# QUOTED TEXT start

Let us however pass this by; let us refuse to subject their teaching to
the extreme rigour of even their own law; and let us grant that by some
mixed use of fancy or of mysticism, they can turn to Nature as to some
vast moral hieroglyph. What sort of morality do they find in it? Nature,
as positive observation reveals her to us, is a thing that can have no
claim either on our reverence or our approbation. Once apply any moral
test to her conduct, and as J.S. Mill has so forcibly pointed out, she
becomes a monster. There is no crime that men abhor or perpetrate that
Nature does not commit daily on an exaggerated scale. She knows no sense
either of justice or mercy. Continually indeed she seems to be tender,
and loving, and bountiful; but all that, at such times, those that know
her can exclaim to her, is

          _Miseri quibus
    Intentata nites_.

At one moment she will be blessing a country with plenty, peace, and
sunshine; and she will the next moment ruin the whole of it by an
earthquake. Now she is the image of thrift, now of prodigality; now of
the utmost purity, now of the most revolting filth; and if, as I say,
she is to be judged by any moral standard at all, her capacities for
what is admirable not only make her crimes the darker, but they also
make her virtues partake of the nature of sin. How, then, can an
intimacy with this eternal criminal be an ennobling or a sacred thing?
The theist, of course, believes that truth _is_ sacred. But his belief
rests on a foundation that has been altogether renounced by the
positivists. He values truth because, in whatever direction it takes
him, it takes him either to God or towards Him--God, to whom he is in
some sort akin, and after whose likeness he is in some sort made. He
sees Nature to be cruel, wicked, and bewildering when viewed by itself.
But behind Nature he sees a vaster power--his father--in whom
mysteriously all contradictions are reconciled. Nature for him is God's,
but it is not God; and '_though God slay me_,' he says, '_yet will I
trust in Him_.' This trust can be attained to only by an act of faith
like this. No observation or experiment, or any positive method of any
kind, will be enough to give it us; rather, without faith, observation
and experiment will do nothing but make it seem impossible. Thus a
belief in the sacredness of Nature, or, in other words, in the essential
value of truth, is as strictly an act of religion, as strictly a
defiance of the whole positive formula, as any article in any
ecclesiastical creed. It is simply a concrete form of the beginning of
the Christian symbol, '_I believe in God the Father Almighty_.' It rests
on the same foundation, neither more nor less. Nor is it too much to
say that without a religion, without a belief in God, no fetish-worship
was ever more ridiculous than this cultus of natural truth.

# QUOTED TEXT end
# DATASET EXTRACT start

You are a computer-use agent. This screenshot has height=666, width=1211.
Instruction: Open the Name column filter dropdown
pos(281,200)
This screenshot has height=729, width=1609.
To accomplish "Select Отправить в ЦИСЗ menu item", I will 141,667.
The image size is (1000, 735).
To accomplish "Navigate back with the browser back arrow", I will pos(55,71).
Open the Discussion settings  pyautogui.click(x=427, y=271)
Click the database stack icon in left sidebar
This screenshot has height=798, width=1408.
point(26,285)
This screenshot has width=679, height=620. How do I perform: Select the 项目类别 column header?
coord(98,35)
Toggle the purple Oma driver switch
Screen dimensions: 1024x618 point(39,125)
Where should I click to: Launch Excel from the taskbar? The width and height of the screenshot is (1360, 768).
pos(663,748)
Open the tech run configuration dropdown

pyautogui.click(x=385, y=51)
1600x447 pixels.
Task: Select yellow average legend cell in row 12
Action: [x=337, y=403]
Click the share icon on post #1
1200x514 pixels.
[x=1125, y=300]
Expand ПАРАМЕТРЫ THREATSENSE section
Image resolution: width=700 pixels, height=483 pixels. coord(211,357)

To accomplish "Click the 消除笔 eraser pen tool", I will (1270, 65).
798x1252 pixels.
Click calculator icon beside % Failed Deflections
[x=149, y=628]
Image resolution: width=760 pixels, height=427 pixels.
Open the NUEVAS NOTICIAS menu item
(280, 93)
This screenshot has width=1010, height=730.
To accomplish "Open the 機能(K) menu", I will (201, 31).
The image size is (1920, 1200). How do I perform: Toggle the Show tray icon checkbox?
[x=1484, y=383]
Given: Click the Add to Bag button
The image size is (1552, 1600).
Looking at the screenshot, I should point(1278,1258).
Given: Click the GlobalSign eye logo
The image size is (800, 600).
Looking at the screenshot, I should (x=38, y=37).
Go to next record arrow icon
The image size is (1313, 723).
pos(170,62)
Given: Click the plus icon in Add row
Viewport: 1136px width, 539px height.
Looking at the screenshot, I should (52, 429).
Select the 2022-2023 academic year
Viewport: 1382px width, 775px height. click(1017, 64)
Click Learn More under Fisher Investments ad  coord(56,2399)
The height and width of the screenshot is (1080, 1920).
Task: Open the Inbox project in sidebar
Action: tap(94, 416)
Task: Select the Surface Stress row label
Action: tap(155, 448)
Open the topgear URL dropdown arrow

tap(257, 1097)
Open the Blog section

# DATASET EXTRACT end

INSTRUCTION A »
In the passage on Nature, what does the theist see behind Nature?
INSTRUCTION B »
Print the portion of the passage on Nature that starts at the words "The theist, of" and ends after the words "viewed by itself.".
The data is unrelated to the passage on Nature.

EXERCISE RESULT A »
A vaster power, his father, in whom all contradictions are mysteriously reconciled.

EXERCISE RESULT B »
The theist, of course, believes that truth _is_ sacred. But his belief
rests on a foundation that has been altogether renounced by the
positivists. He values truth because, in whatever direction it takes
him, it takes him either to God or towards Him--God, to whom he is in
some sort akin, and after whose likeness he is in some sort made. He
sees Nature to be cruel, wicked, and bewildering when viewed by itself.